As an exercise in exact copying, transcribe the lines below from the one holding "Open Settings from the bottom sidebar gear" through the last, with both ends included and pictures left out.

---

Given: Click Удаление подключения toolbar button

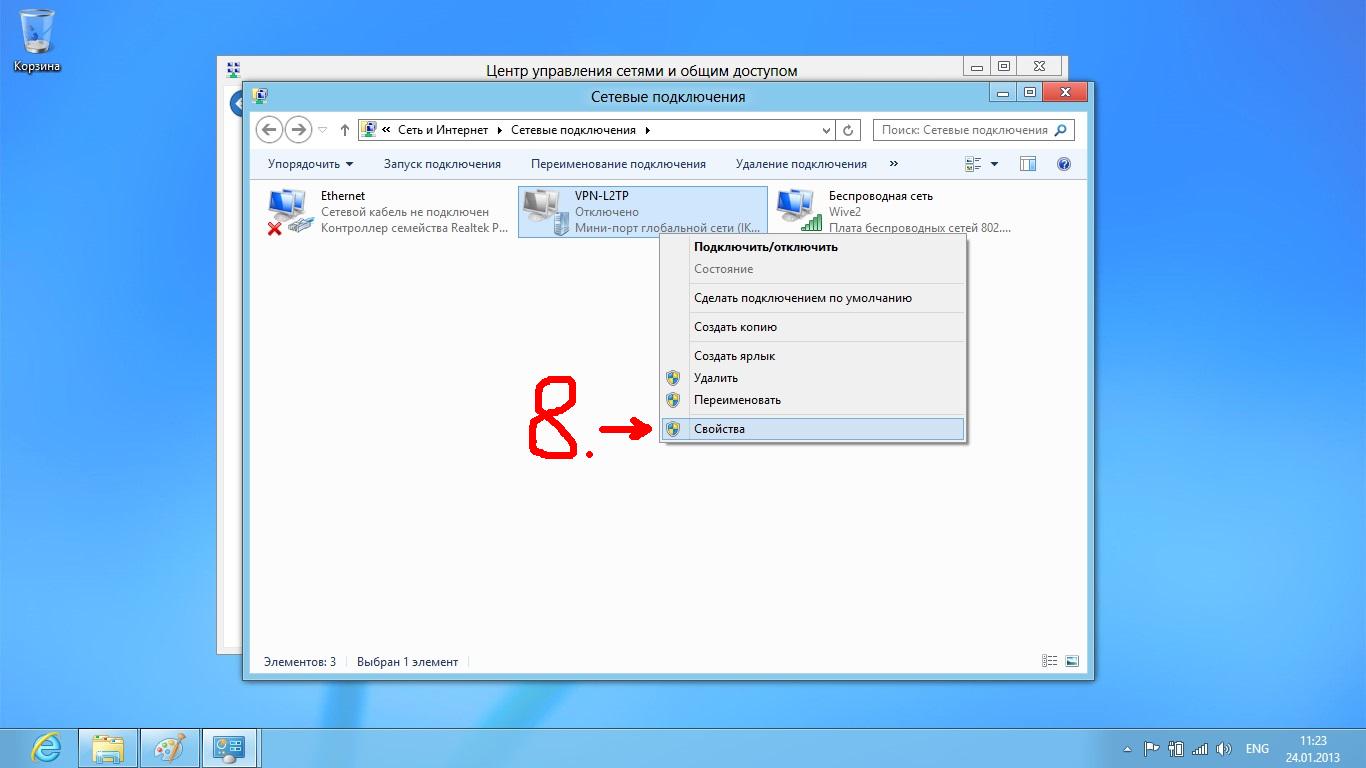Looking at the screenshot, I should coord(801,164).
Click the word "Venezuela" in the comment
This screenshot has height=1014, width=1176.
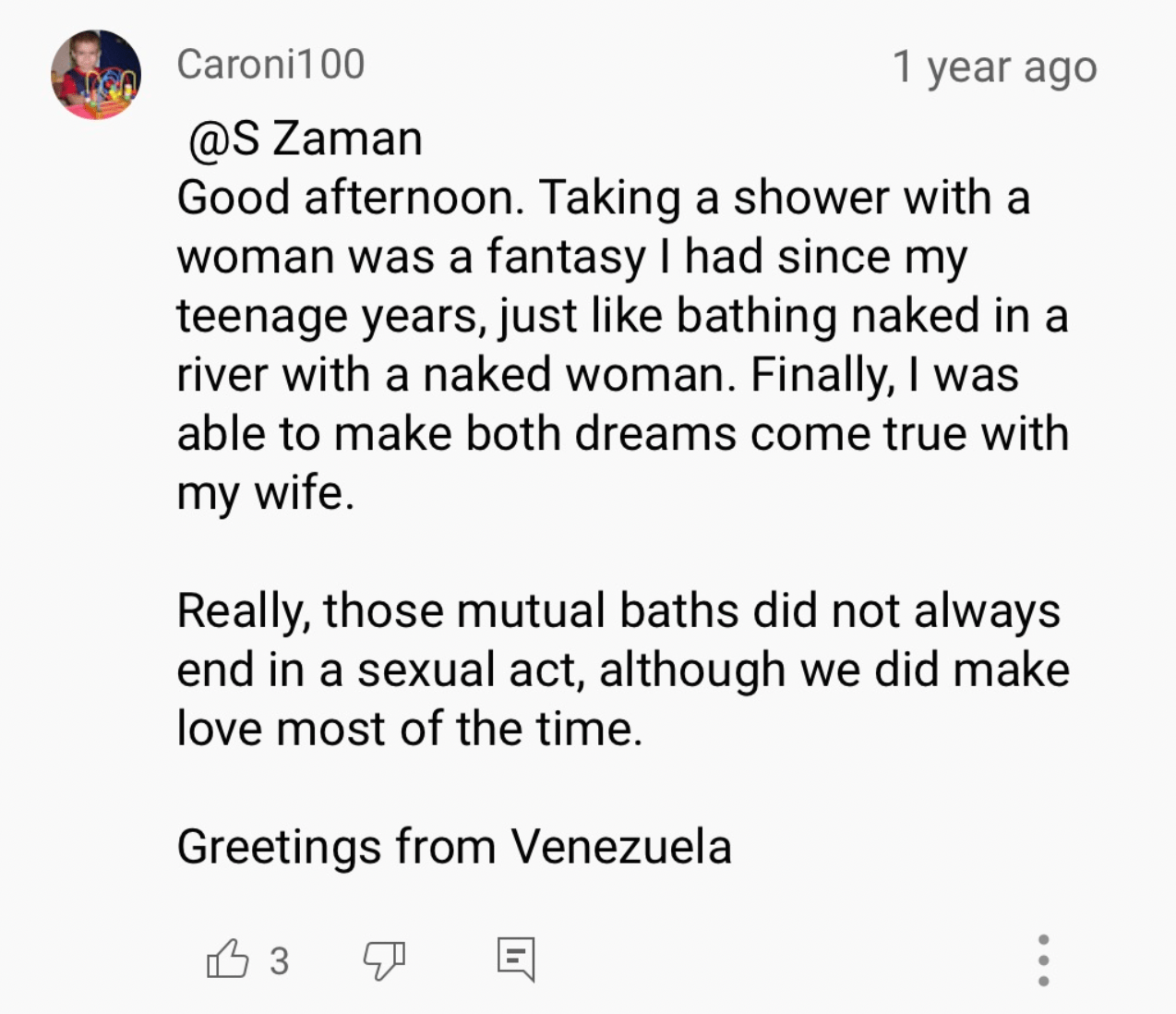point(621,846)

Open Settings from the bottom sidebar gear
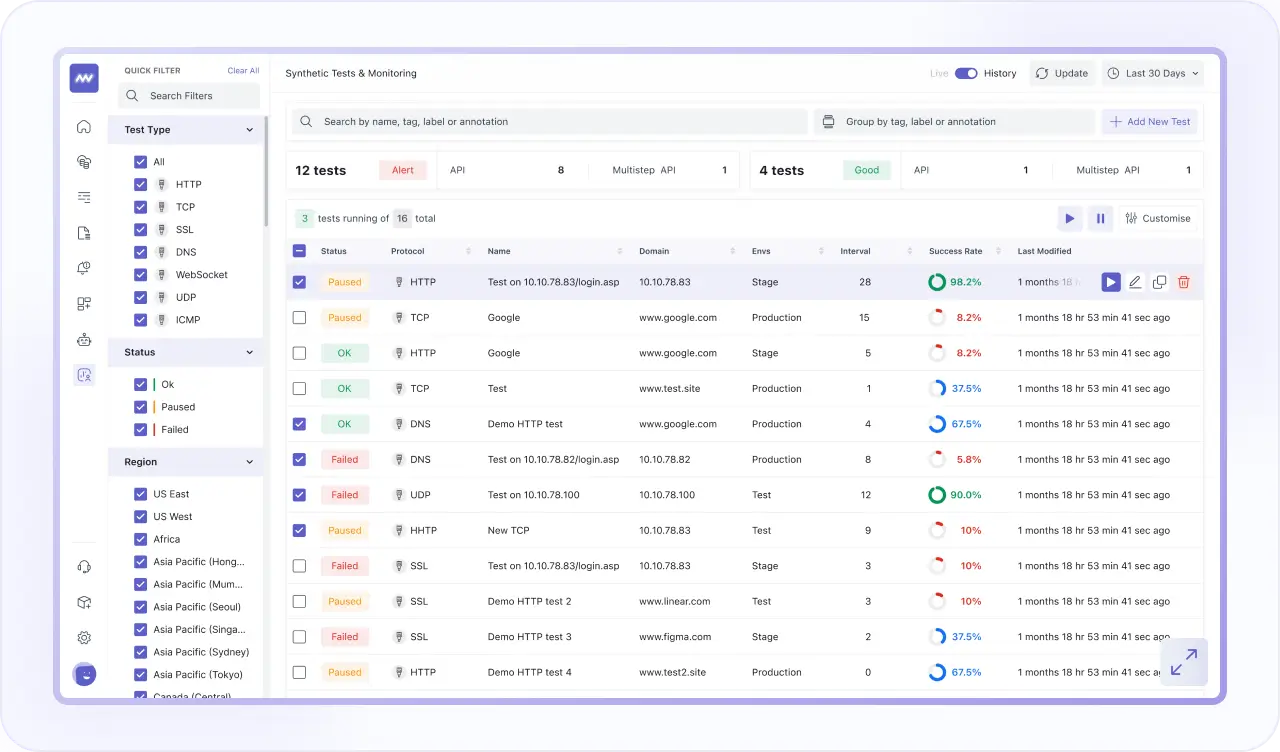coord(84,637)
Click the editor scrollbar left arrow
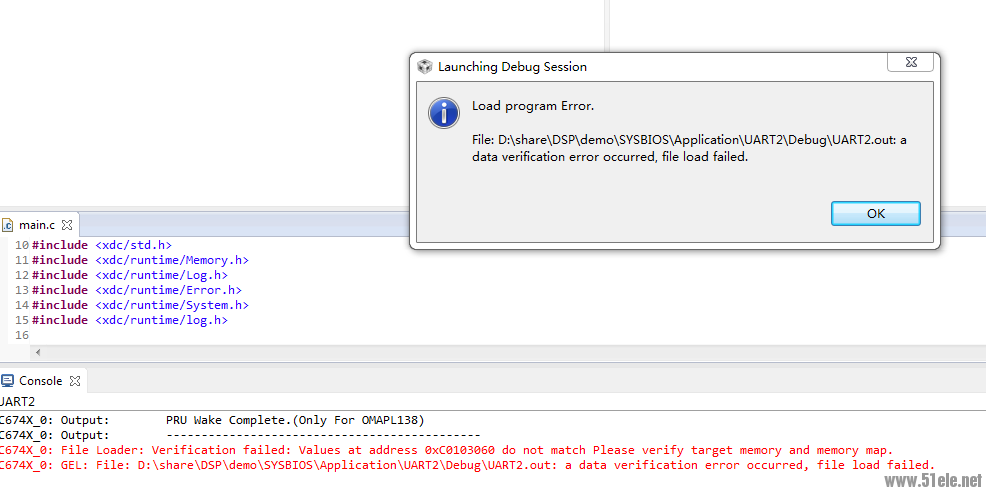Image resolution: width=986 pixels, height=491 pixels. pyautogui.click(x=38, y=352)
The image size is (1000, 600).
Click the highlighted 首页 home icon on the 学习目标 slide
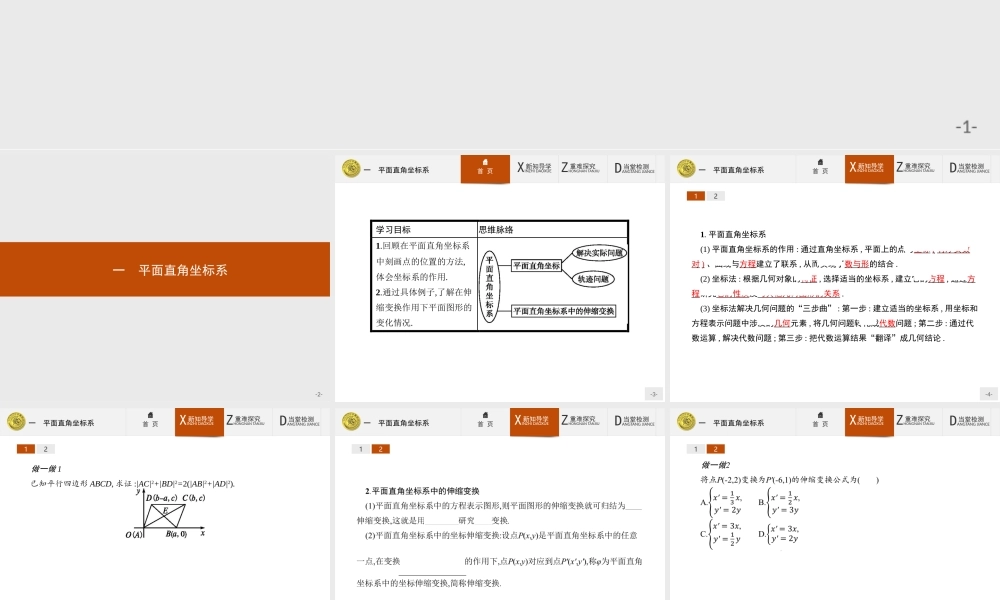(x=485, y=168)
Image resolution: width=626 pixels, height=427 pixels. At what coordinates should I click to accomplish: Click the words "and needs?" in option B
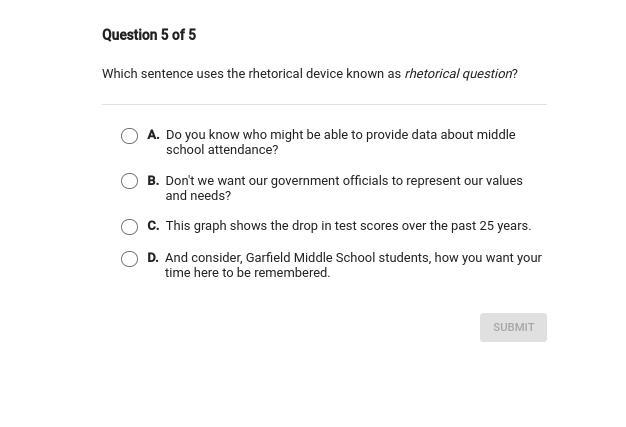198,196
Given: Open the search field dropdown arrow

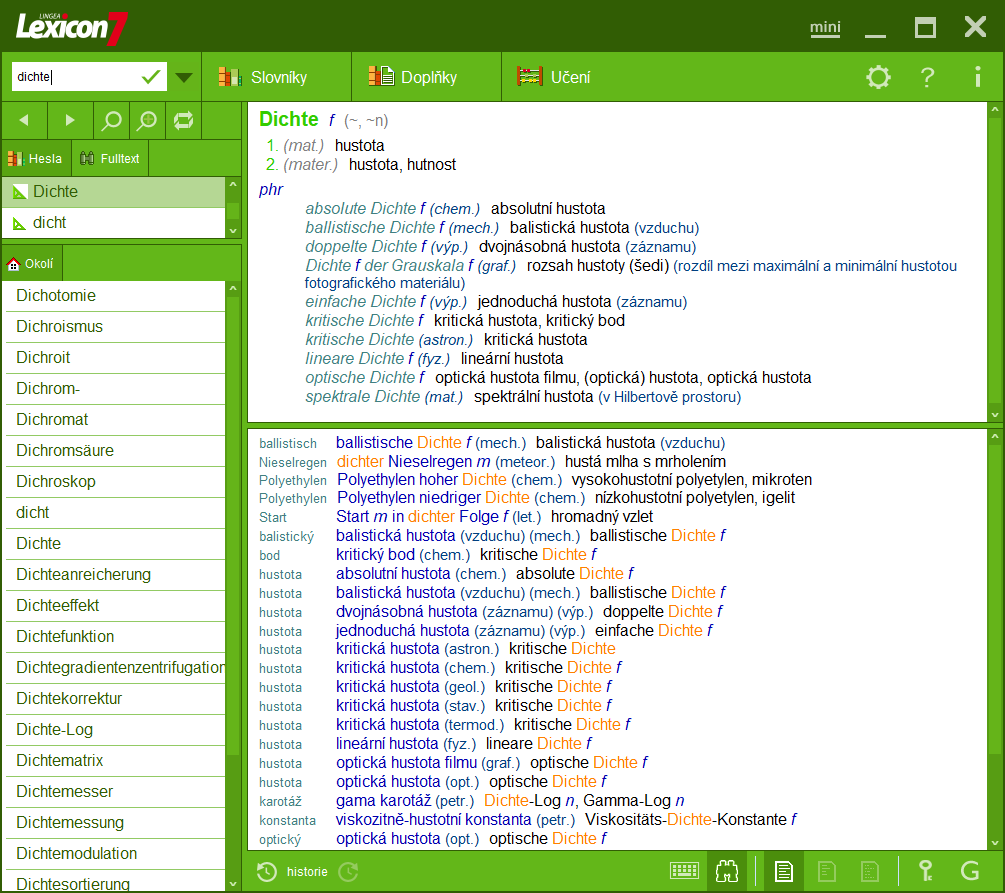Looking at the screenshot, I should [x=183, y=75].
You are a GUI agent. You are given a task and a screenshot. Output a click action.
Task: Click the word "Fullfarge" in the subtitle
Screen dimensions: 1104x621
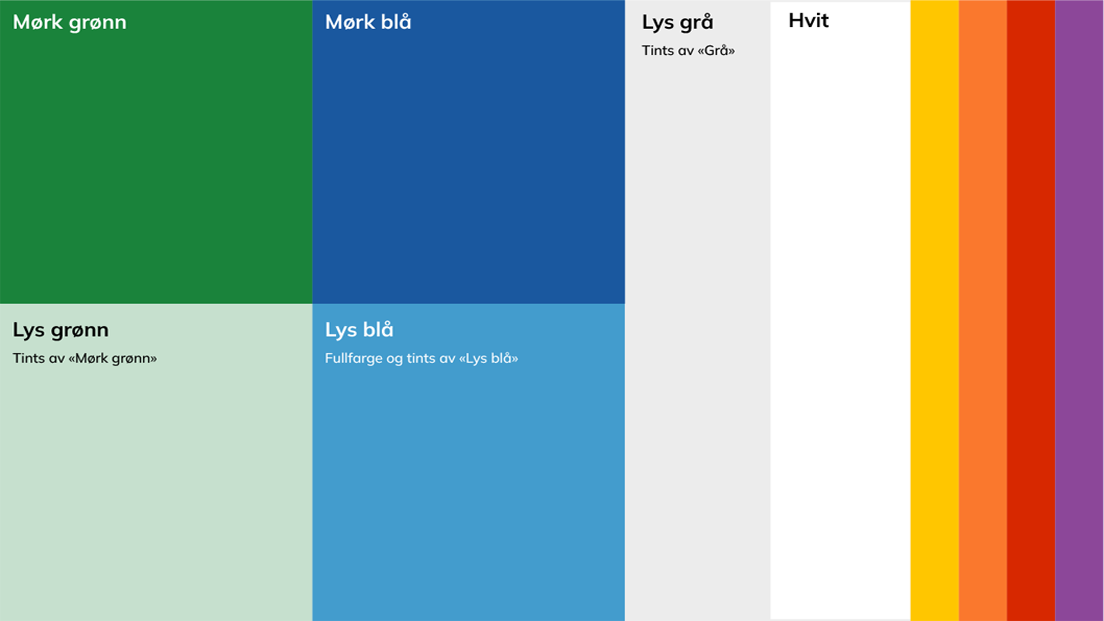point(353,358)
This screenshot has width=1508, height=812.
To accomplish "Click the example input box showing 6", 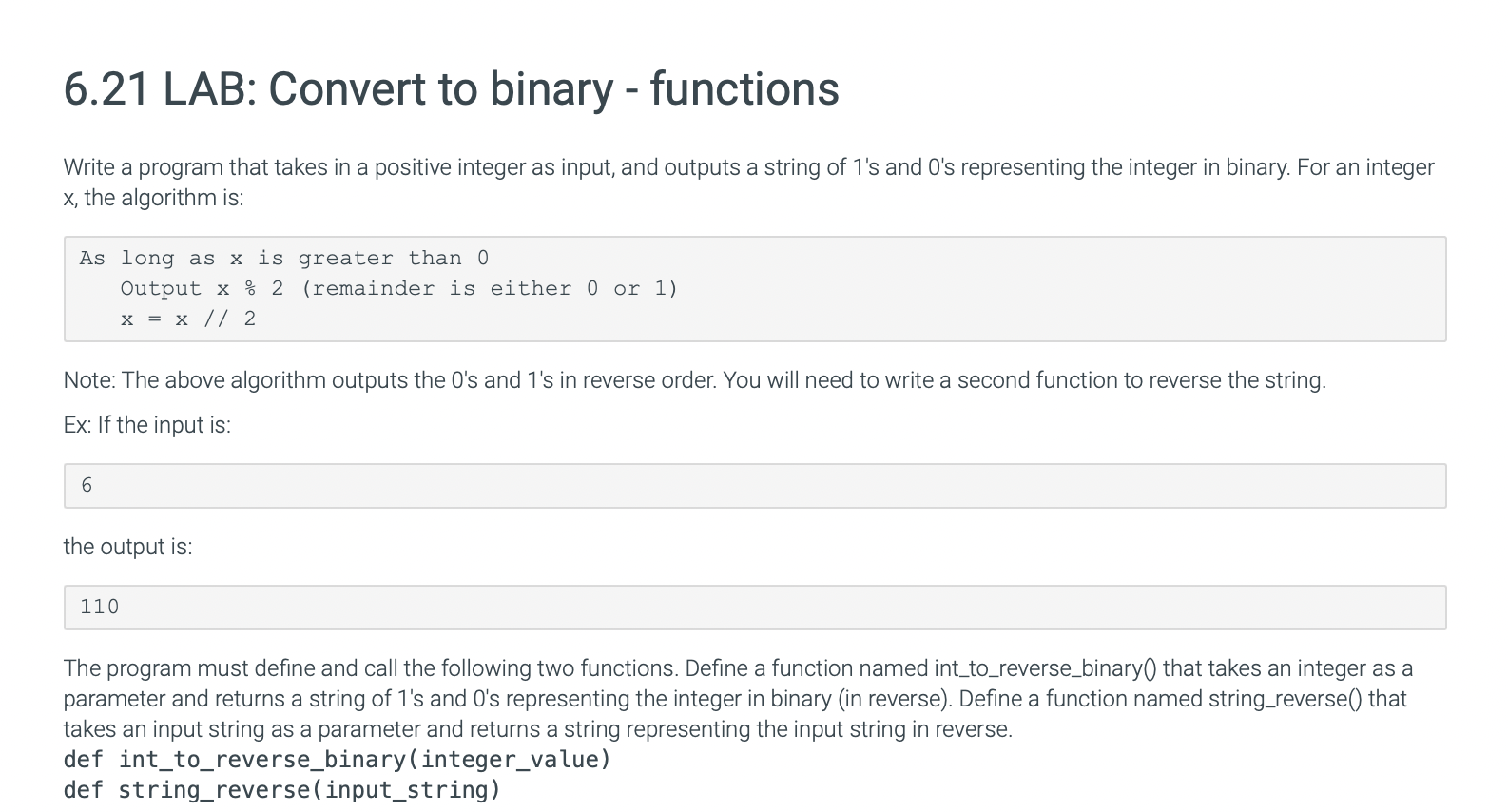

---

**ANSWER TO THE EXERCISE**
Open Settings from the bottom sidebar gear
coord(84,637)
Click the editor scrollbar left arrow
Image resolution: width=986 pixels, height=491 pixels. pyautogui.click(x=38, y=352)
The image size is (1000, 600).
Click the highlighted 首页 home icon on the 学习目标 slide
(x=485, y=168)
Image resolution: width=626 pixels, height=427 pixels. At what coordinates should I click to accomplish: Click the words "and needs?" in option B
198,196
Given: Open the search field dropdown arrow

Looking at the screenshot, I should [x=183, y=75].
You are a GUI agent. You are given a task and a screenshot. Output a click action.
Task: Click the word "Fullfarge" in the subtitle
Screen dimensions: 1104x621
point(353,358)
This screenshot has width=1508, height=812.
To accomplish "Click the example input box showing 6", 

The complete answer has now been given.